Tess was inclined to agree. It was indeed
something, something twisted and warped. But she recognized the
question as a rhetorical one and sat back, waiting. She had met people
like Beale before. They were like one of those minitrain rides at the
zoo or a shopping mall, just going around and around on the same track
all day long.
"So what can I do for you, Mr.
Beale?"
"You know, I was sixty-one when I
went to prison. I'm sixty-six now, out for three months. This
neighborhood is worse than it was when I went in. I guess even hell can
get hotter. Which is why I took notice when I saw a nice girl like you
opening up a business here. I hope you have some protection, Miss,
something besides that skinny dog. You should have a gun. Because you
can bet the little boys 'round here have them. Yet I
can't have a gun any more. I'm a convicted felon.
Isn't that something?"
This time, he seemed to expect an answer.
Tess tried to think of a noncommittal, noninflammatory reply.
"It's the law."
"The law! The law is foolish. The
Bible says thou shalt not kill, not thou shalt not use a firearm in the
city limits.
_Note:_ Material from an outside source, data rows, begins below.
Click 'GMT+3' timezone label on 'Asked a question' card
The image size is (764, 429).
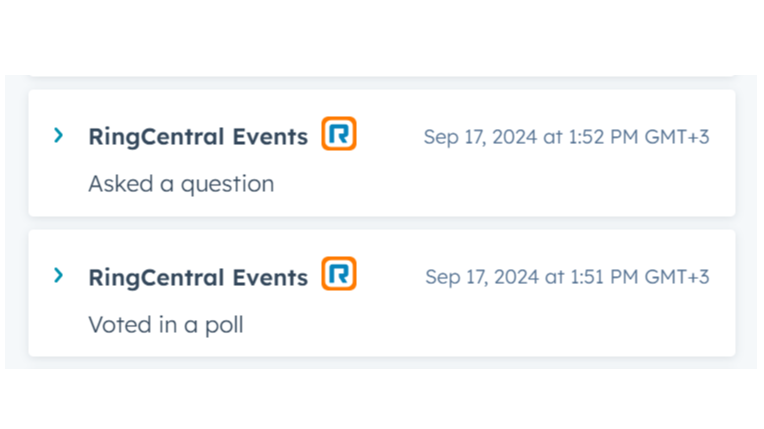678,137
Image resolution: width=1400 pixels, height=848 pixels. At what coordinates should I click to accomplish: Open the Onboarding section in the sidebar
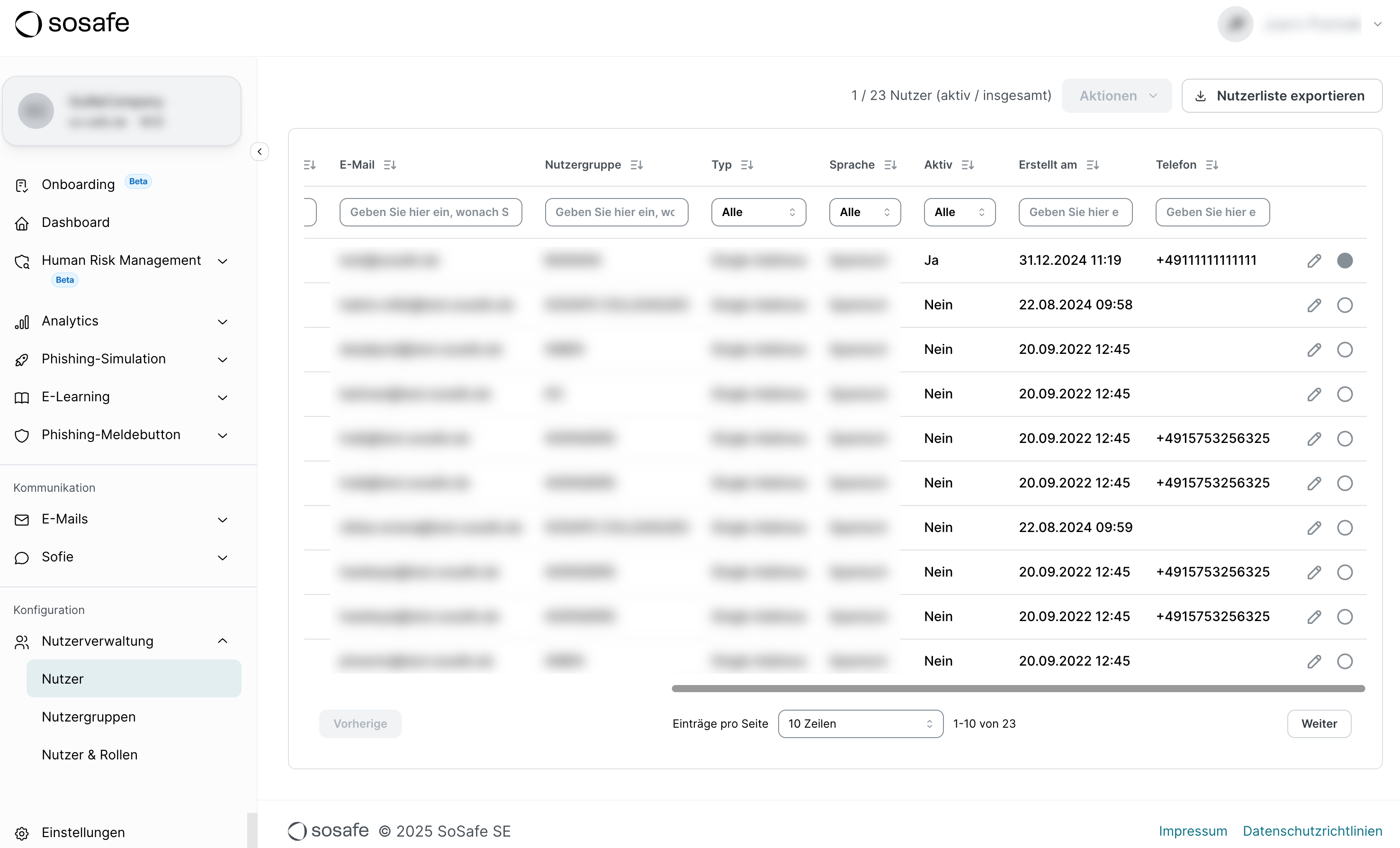click(x=79, y=184)
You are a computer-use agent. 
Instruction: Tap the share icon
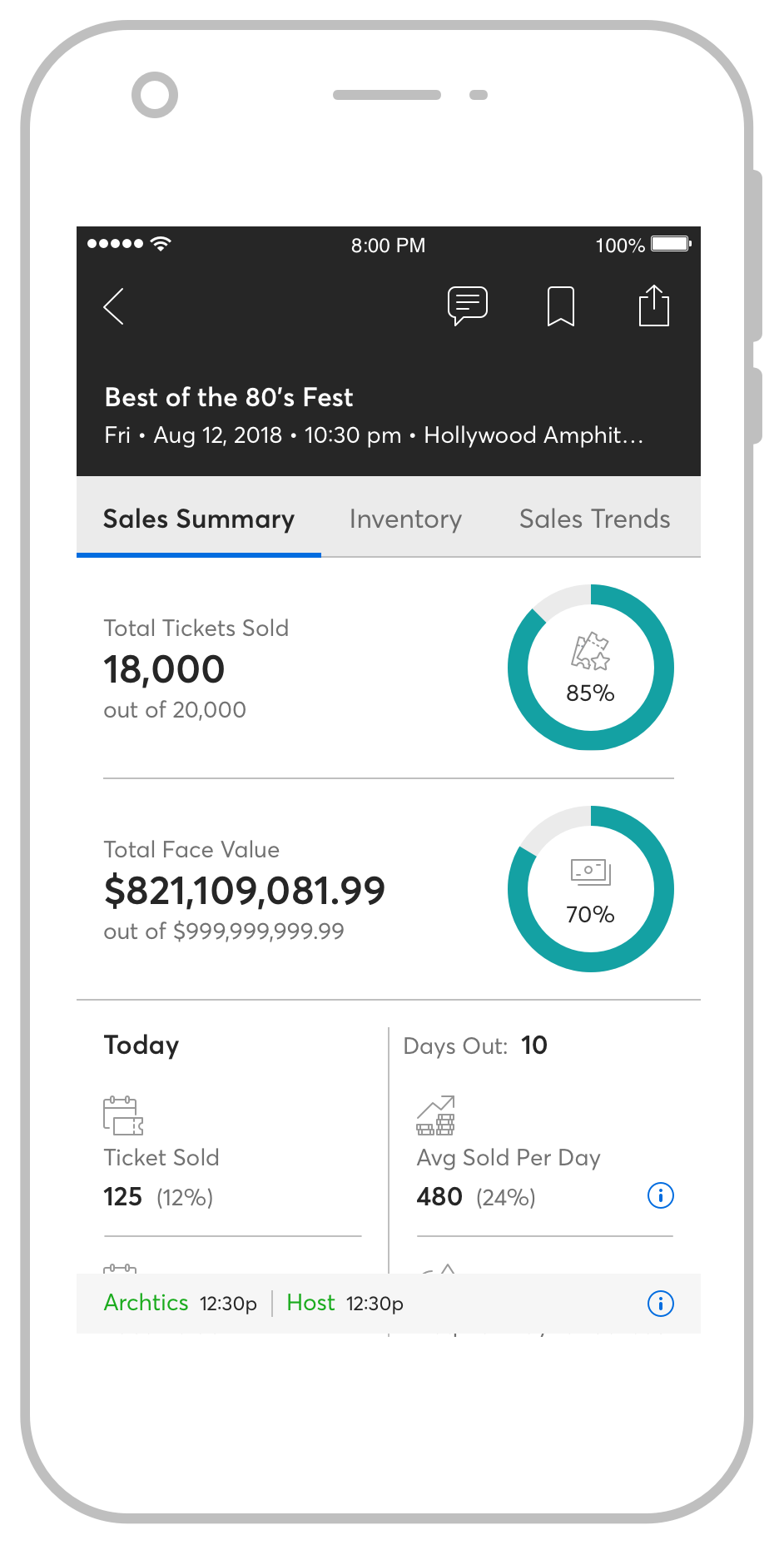654,306
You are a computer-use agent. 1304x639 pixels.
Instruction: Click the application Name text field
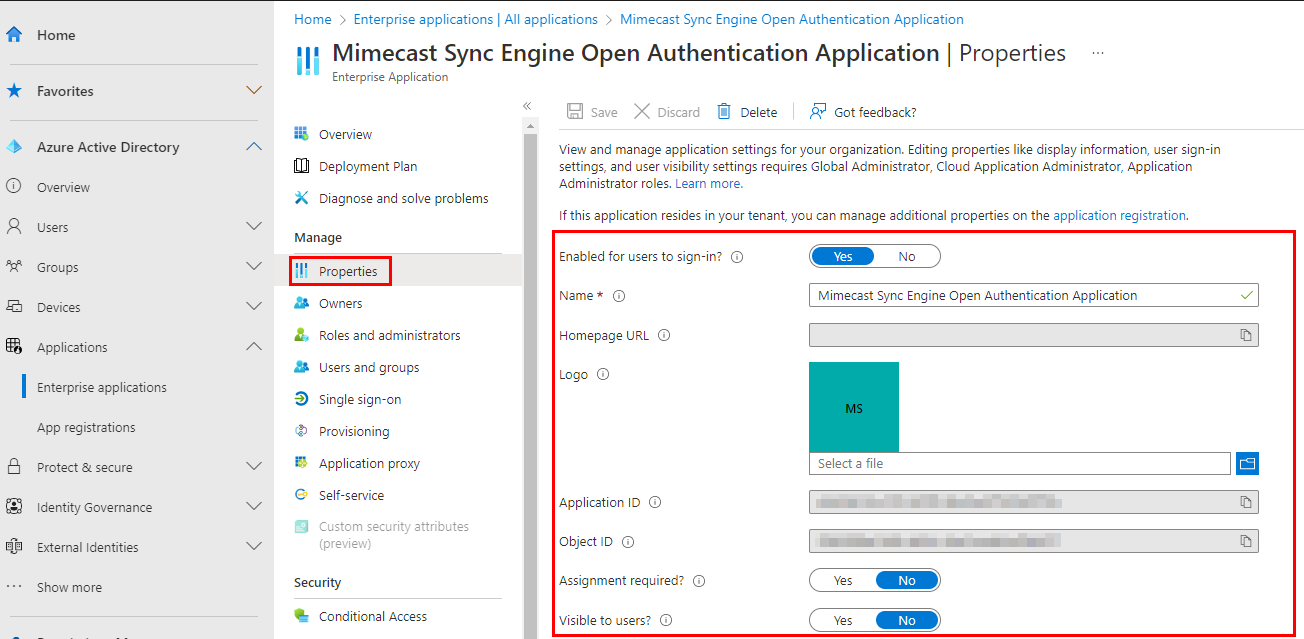tap(1020, 296)
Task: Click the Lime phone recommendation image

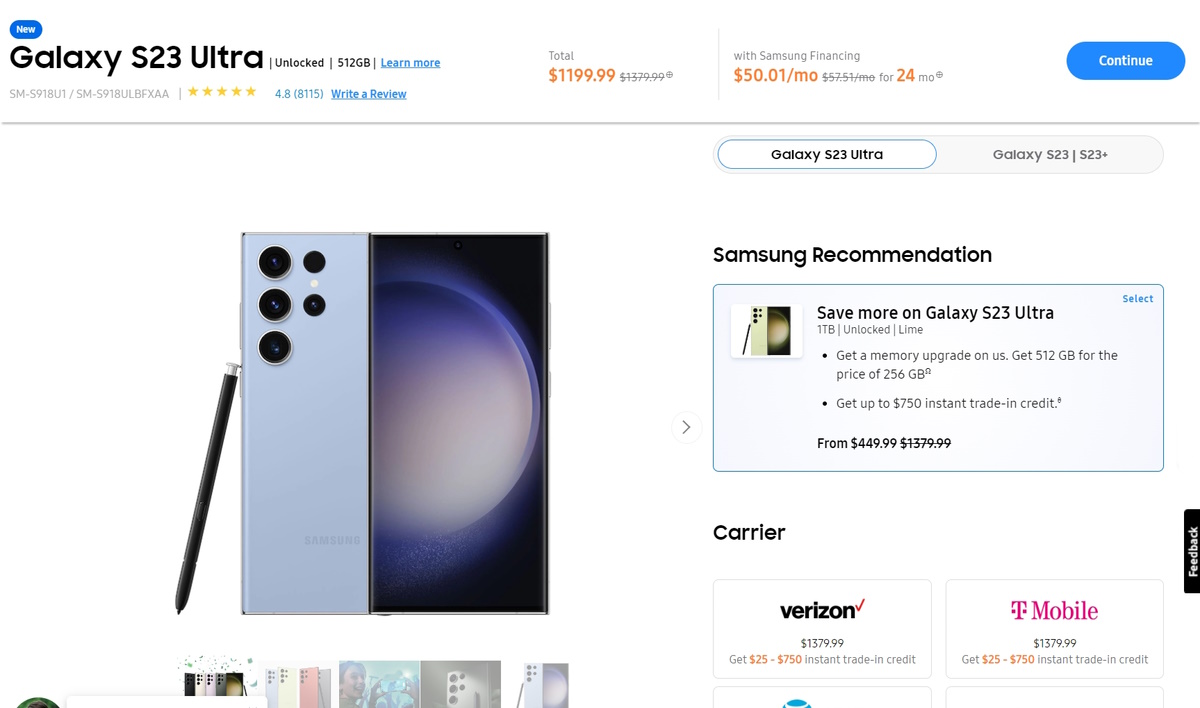Action: click(x=766, y=331)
You know I'd never done a thing in my life
before they arrested me for shooting that boy? They looked, believe me
they looked. They wanted me so bad. I never understood that, why did
those police officers and those prosecutors want me so bad? It was as
if locking me up would make everything right in the city. But I had no
record. I didn't even have an unpaid parking ticket. You know
what they found on me, after all that looking and looking?"